_EXERCISE BRIEF:_ Starting at the first line of the data below, retype every line up to and including the one containing "Task: Unpin the Яна Білокур video tile".

_RECORDS FOR THE TASK:_
· · ·

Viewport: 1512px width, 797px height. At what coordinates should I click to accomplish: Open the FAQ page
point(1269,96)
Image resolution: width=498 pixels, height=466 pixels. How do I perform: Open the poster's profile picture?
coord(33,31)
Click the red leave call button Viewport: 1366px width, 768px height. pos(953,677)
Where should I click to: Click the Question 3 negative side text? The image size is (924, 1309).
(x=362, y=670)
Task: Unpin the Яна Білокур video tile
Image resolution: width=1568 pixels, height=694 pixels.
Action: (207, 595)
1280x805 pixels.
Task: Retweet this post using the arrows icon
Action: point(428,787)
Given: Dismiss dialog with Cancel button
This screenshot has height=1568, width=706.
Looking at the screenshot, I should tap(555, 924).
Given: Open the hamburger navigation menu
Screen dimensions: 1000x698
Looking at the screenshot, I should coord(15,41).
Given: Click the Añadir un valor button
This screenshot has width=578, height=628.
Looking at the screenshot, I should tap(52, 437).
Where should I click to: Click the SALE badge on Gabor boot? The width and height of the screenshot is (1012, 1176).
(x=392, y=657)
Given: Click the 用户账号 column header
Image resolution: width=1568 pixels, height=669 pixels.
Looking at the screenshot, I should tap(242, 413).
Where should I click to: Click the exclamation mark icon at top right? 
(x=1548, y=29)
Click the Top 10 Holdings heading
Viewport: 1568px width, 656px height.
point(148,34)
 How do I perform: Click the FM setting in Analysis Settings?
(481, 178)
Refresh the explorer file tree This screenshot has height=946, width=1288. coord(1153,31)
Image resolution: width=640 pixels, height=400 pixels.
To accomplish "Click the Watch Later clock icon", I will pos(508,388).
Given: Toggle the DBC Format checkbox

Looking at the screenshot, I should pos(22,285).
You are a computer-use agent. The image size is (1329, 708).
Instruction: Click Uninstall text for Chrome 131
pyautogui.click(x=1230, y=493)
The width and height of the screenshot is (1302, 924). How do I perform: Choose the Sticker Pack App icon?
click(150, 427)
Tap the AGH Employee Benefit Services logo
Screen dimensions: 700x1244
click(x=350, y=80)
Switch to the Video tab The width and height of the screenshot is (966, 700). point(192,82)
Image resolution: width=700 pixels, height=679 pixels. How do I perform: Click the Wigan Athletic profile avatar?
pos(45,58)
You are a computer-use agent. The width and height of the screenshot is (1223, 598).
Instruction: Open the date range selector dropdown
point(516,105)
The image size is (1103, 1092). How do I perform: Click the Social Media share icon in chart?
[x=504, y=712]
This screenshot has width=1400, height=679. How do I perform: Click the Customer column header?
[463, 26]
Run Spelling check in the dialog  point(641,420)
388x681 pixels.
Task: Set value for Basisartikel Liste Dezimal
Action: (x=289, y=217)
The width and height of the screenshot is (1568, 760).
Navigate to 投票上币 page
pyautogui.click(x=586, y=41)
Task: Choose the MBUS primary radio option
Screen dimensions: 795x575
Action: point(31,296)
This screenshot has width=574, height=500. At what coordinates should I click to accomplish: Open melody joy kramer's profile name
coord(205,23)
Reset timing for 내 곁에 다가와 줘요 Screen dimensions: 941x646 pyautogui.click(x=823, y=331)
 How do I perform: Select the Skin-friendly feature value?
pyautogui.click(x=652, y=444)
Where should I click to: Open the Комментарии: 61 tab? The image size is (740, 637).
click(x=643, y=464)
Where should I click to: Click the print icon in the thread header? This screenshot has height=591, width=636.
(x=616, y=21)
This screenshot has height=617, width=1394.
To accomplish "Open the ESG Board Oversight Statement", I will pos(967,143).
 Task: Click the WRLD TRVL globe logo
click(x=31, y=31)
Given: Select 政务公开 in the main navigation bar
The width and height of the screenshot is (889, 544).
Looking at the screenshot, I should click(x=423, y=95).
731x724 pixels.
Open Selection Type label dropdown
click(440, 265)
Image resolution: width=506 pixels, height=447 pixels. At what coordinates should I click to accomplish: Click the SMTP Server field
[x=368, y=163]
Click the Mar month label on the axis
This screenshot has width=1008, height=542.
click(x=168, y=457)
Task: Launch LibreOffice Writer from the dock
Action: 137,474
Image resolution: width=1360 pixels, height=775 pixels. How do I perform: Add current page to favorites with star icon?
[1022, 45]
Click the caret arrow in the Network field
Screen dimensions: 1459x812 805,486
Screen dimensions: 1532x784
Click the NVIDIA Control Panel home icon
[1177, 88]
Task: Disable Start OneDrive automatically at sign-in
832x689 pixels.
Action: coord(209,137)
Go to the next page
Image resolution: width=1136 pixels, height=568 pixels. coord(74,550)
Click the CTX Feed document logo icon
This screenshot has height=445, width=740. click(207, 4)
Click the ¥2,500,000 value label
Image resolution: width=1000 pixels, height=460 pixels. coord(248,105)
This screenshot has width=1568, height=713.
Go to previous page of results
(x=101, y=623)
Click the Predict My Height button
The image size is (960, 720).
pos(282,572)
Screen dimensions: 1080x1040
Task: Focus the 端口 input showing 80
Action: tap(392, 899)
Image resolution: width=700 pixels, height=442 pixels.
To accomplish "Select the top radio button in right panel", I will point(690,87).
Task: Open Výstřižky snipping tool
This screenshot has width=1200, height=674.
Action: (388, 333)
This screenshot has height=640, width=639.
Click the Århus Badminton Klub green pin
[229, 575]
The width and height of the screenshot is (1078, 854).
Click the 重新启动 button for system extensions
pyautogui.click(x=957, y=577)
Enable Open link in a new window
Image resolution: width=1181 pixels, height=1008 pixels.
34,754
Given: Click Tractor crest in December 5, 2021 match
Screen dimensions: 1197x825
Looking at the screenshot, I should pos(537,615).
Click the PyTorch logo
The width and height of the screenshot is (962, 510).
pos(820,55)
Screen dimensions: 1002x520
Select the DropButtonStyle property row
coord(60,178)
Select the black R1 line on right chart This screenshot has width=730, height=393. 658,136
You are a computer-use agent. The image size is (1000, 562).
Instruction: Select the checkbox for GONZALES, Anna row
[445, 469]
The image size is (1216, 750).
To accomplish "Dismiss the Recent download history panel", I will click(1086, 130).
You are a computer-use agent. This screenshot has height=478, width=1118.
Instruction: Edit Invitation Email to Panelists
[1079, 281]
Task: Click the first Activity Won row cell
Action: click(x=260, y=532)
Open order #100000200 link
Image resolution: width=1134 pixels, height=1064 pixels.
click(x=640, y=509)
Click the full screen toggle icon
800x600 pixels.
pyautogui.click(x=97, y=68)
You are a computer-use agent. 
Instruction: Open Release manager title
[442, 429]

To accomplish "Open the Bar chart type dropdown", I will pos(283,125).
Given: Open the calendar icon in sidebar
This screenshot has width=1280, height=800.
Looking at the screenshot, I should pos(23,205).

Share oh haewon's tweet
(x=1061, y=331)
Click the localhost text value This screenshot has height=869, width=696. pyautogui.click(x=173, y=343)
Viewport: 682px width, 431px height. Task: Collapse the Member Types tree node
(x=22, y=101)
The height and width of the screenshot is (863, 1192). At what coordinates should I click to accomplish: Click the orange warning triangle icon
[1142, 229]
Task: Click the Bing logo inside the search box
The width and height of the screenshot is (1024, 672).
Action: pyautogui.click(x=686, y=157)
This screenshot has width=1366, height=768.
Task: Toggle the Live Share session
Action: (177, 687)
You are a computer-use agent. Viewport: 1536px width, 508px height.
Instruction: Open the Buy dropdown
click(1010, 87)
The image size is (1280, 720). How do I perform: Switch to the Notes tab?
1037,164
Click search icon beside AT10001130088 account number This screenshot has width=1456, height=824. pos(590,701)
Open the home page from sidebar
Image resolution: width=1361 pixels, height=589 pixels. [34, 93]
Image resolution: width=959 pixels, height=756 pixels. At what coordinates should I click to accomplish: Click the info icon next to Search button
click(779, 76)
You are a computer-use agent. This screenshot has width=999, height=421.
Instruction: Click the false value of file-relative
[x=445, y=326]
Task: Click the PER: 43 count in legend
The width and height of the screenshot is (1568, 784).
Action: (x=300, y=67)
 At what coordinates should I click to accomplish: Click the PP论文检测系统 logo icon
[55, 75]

· · ·

_ANSWER TO THIS EXERCISE:_
Viewport: 1512px width, 797px height. At what coordinates should I click to accomplish: Open the FAQ page
point(1269,96)
Image resolution: width=498 pixels, height=466 pixels. How do I perform: Open the poster's profile picture?
coord(33,31)
Click the red leave call button Viewport: 1366px width, 768px height. pos(953,677)
Where should I click to: Click the Question 3 negative side text? The image size is (924, 1309).
(x=362, y=670)
Task: Unpin the Яна Білокур video tile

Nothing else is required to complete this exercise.